The Writing Assignments

1. One of the strategies I employed in the class was to design the assignments such that each following assignment could build on the ones before it. In order to ease the students into the technology, the first assignment was the least collaborative and was more or less to "play" in a program called StoryspaceŠ (Eastgate Systems). The second project was a fairly traditional paper (though turned in online) analyzing readings they had done about hypertext and out of which they were to develop potential topics for their third and fourth projects. The third project required that each student develop an annotated bibliography for use in the fourth project. In the fourth and final project, each project group developed a web site about their topic and attempted to link it to the other project group pages.
2. I also made the decision not to "teach the technology" any more than absolutely necessary. While I expected (and got) some negative feedback from the students about this particular strategy, I had learned from earlier c-a classes that such a strategy works well in two ways. First, it necessarily involves the students in collaboration with their peers. Second, the students begin to take ownership of their learning in a more profound way than I have ever accomplished through lecture, peer-group work, or a variety of other strategies I have employed over the years. It is not uncommon for a few students to note in their class evaluations at the end of the semester (or in their mid-term OLR) that the class was great, but they had to learn it all for themselves!

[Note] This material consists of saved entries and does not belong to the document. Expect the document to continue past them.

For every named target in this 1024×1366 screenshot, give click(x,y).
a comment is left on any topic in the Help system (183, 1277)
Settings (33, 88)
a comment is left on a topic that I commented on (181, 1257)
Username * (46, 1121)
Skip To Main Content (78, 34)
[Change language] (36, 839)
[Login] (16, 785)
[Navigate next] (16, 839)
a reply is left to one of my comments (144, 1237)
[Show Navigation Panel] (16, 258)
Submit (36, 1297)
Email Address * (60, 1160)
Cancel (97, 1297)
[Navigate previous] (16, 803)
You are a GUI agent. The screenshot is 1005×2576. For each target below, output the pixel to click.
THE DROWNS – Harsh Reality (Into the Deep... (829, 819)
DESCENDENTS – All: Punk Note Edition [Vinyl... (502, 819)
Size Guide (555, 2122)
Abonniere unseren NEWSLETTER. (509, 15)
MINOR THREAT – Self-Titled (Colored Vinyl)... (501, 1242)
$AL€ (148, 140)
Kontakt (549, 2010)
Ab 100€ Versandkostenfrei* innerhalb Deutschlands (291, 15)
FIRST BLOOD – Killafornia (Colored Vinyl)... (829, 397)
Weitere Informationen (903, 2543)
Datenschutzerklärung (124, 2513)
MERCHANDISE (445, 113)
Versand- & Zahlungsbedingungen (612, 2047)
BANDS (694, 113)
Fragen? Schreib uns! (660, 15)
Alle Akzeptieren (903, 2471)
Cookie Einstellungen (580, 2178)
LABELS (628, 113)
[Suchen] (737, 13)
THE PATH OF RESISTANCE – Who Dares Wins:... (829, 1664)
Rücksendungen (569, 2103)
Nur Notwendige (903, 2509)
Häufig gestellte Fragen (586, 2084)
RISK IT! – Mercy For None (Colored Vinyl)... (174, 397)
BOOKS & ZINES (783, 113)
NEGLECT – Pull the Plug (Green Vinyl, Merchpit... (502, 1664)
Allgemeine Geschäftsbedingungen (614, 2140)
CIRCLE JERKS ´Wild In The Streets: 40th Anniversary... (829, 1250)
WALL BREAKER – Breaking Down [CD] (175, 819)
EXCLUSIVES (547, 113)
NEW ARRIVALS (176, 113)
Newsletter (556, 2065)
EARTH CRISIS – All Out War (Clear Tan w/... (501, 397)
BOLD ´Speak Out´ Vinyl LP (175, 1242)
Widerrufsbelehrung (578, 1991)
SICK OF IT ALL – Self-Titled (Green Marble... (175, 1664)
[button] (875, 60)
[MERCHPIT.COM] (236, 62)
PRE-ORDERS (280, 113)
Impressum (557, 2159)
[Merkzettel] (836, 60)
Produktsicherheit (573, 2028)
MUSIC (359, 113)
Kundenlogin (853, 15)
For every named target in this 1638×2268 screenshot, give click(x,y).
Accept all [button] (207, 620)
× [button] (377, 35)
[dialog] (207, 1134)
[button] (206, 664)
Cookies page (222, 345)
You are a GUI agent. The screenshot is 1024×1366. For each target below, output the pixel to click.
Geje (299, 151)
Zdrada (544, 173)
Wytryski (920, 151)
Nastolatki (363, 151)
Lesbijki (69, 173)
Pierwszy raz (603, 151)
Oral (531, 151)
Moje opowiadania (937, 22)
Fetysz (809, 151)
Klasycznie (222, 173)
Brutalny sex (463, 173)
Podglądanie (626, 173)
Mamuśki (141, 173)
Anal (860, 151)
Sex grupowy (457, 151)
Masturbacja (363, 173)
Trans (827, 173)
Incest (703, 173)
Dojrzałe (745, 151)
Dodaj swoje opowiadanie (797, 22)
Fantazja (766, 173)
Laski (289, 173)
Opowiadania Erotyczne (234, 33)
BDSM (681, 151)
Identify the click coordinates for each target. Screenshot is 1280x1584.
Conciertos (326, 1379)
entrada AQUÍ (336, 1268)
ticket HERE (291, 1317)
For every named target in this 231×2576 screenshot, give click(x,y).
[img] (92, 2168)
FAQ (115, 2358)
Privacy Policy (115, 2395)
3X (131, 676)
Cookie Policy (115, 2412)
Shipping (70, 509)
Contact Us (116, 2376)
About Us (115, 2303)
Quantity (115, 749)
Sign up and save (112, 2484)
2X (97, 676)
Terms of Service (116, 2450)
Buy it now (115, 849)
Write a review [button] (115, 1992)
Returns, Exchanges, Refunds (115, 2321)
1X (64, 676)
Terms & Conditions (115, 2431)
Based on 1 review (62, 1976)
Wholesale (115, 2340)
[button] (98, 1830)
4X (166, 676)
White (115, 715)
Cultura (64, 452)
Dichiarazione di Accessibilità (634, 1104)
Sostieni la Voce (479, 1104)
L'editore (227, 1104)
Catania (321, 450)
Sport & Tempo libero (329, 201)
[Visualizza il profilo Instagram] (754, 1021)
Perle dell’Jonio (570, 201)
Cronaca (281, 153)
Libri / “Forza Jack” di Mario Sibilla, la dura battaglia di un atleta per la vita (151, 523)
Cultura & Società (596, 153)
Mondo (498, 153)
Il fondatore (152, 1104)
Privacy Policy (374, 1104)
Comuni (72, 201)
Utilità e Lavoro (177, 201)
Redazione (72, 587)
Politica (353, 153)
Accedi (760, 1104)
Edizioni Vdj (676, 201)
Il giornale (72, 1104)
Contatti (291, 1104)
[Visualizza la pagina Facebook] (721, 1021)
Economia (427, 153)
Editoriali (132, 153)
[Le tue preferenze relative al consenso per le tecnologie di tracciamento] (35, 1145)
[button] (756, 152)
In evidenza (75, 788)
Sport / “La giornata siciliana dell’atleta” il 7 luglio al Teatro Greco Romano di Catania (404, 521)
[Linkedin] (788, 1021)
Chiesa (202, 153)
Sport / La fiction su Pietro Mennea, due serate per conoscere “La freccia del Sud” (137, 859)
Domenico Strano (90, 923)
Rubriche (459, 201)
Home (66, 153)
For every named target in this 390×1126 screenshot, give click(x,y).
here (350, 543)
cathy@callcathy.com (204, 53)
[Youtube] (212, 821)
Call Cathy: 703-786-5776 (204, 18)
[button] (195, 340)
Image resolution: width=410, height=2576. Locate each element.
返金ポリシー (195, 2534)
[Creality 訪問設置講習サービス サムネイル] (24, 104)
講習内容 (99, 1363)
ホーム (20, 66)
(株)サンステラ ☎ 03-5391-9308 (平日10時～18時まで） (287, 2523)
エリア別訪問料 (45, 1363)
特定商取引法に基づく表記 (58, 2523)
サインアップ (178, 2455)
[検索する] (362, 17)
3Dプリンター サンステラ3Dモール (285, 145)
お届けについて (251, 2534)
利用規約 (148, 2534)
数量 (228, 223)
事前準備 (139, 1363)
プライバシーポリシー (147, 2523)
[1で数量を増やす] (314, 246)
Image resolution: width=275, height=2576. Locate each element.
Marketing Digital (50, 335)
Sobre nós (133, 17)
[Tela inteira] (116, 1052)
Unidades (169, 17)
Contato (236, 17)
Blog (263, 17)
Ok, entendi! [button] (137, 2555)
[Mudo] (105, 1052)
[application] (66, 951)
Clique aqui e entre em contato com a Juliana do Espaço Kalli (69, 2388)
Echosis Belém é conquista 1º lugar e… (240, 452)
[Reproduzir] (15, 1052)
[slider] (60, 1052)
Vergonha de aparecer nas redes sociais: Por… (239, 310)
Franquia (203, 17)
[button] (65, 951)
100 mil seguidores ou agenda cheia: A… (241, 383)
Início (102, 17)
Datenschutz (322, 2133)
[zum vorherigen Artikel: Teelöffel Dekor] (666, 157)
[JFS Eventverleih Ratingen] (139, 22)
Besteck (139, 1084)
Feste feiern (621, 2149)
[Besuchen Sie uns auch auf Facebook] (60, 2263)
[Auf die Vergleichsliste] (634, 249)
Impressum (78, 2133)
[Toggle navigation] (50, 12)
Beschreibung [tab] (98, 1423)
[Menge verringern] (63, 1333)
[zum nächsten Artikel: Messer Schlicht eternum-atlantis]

3. Additionally, almost all of the instructions and assignments were provided on the course web site, rather than by paper. Aside from the political and ecological statement that such a move makes, it also made navigating and interacting "within the Internet" a requirement. The major exception to this was the course reader, which consisted of a number of essays I had culled from my own reading over the years and which seemed important to contextualize their study of hypertext fiction.
4.
Finally, aside from the formal writing assignments, which I call "projects," the students in this class did a tremendous amount of writing. The OLR requires that students write regular observations about their activities, three different self-reflective pieces (two of which are evaluations of their own work in the course), and two grade proposals, one at mid-term and one for the final. In addition to this, students posted comments to the forums pages for the class, participated in e-mail correspondence, annotated URLs for the AddLinks page, and wrote evaluations of peer projects.